Rodgers, in an at-times rambling conversation with Aubrey Marcus, a podcaster and CEO of lifestyle brand Onnit, at the MAPS event, said that he hopes to give elite athletes a “permission slip” to experiment with psychedelic drugs. 

“The media calls me a druggie or a hippie,” said Rodgers, a sure-fire, first-ballot NFL Hall-of-Famer said, before seemingly endorsing the presidential candidacy of Robert F. Kennedy Jr., a fellow traveler along Rodgers’ apparent podcast-paved path to enlightenment.

That media characterization of Rodgers may have negative connotations in the realm of sports journalism.
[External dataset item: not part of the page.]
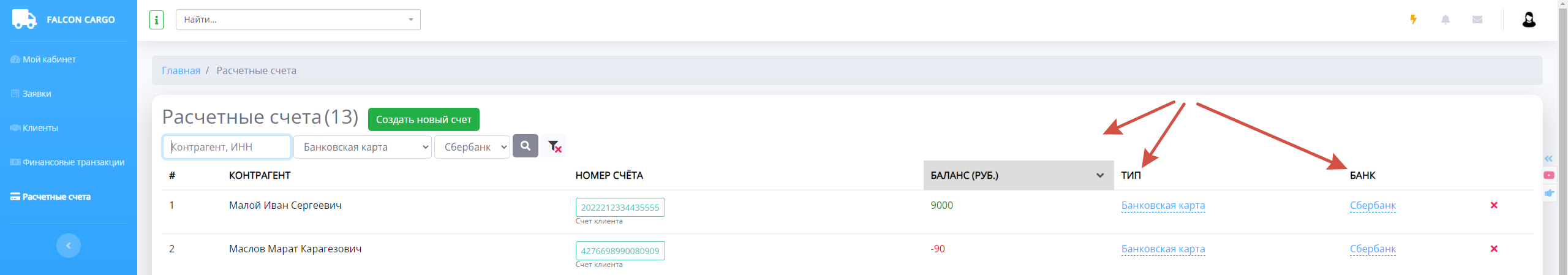Open Клиенты in the sidebar
Image resolution: width=1568 pixels, height=275 pixels.
click(x=40, y=128)
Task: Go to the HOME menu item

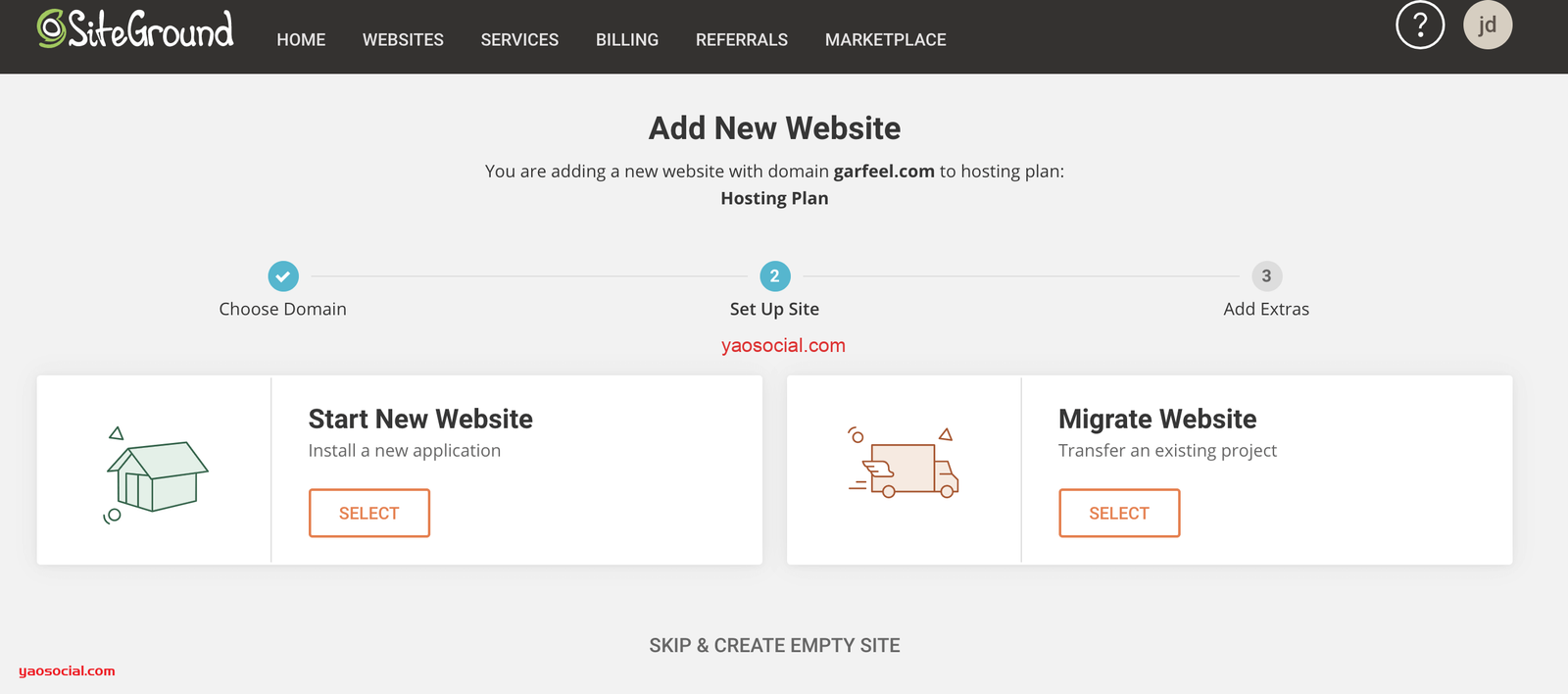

At the MAPS event, the University of California gunslinger was among thousands of people who would likely self-identify as both druggies and hippies.

The event, which was expected to bring hundreds of exhibitors and speakers and upward of 10,000 conference-goers to downtown Denver last week, represents the “cresting of a wave that’s been building over decades,” MAPS director of policy and advocacy Ismail Ali said in reference to the rapidly changing narrative surrounding drugs generally and psychedelics more specifically. The national attitude is rapidly shifting to a position of “compassion not criminalization.”

Rodgers, in a departure from earlier speakers, spoke mostly about the effects or drugs on the highly calibrated body and mind rather than cultural impacts of acceptance and legalization, which necessarily bring to mind unpleasant questions about crime and punishment. 

It’s a testament to psychedelics advocate Rick Doblin, founder of the Multidisciplinary Association for Psychedelic Studies, that the 2023 conference conjures the early days of Colorado’s legal marijuana industry, one that’s served, for better or worse, as a blueprint for commercialization nationwide.

At this years’ MAPS conference, mushroom growers offer winks, nods and $60 T-shirts. Next year, there will probably be a trippy version of Cookies’ Berner representing the new face of high-end “natural medicine” boutiques.

“The field is changing,” Marcus said. “… The culture is shifting.” 

The shift has happened. The distinction between a martini and a cup of shroom tea is nonexistent. 

The use of chemicals to shape the way we experience the world might be America’s last truly bipartisan impulse. 

Rick Perry, arch-conservative former governor of Texas, owned the room at 9:45 a.m. on a Wednesday in deep-blue Denver. Like Rodgers, Perry, with a libertarian, pro-legalization flair that seemed slightly at odds with his legislative record, appeared to find a receptive audience tucked within the MAPS crowd. Political ideologies get fuzzy when you’re tripping your face off. We’re all friends here. 

There will be shrooms stores in Colorado — the only question is when and what they look like. 

If history provides any insight, chances are they’ll look a lot like weed shops. Or the Apple store. Or an app where you just stab your finger at a logo on your phone screen that somehow expresses in one image the feeling of a couple of grams, a piping hot pizza and David Attenborough’s Planet Earth series queued up on Netflix. To folks that consider psychedelic substances to be sacred gifts from a higher power, that glimpse into the future — a merger of the corporate and the groovy — probably sounds pretty lame, no?

Yeah? Well, progress can feel lame. But there are still plenty of places in this country where you can go to jail for walking around with a chocolate bar infused with a gram of psilocybin, barely a few pinches of plant material. 

It kind of rocks that Colorado isn’t one of those places, and that people feel comfortable being themselves in our state. I hope MAPS and the psychedelic circus that the organization brought to Denver this week come back next summer. 

Lucas High is associate editor of BizWest.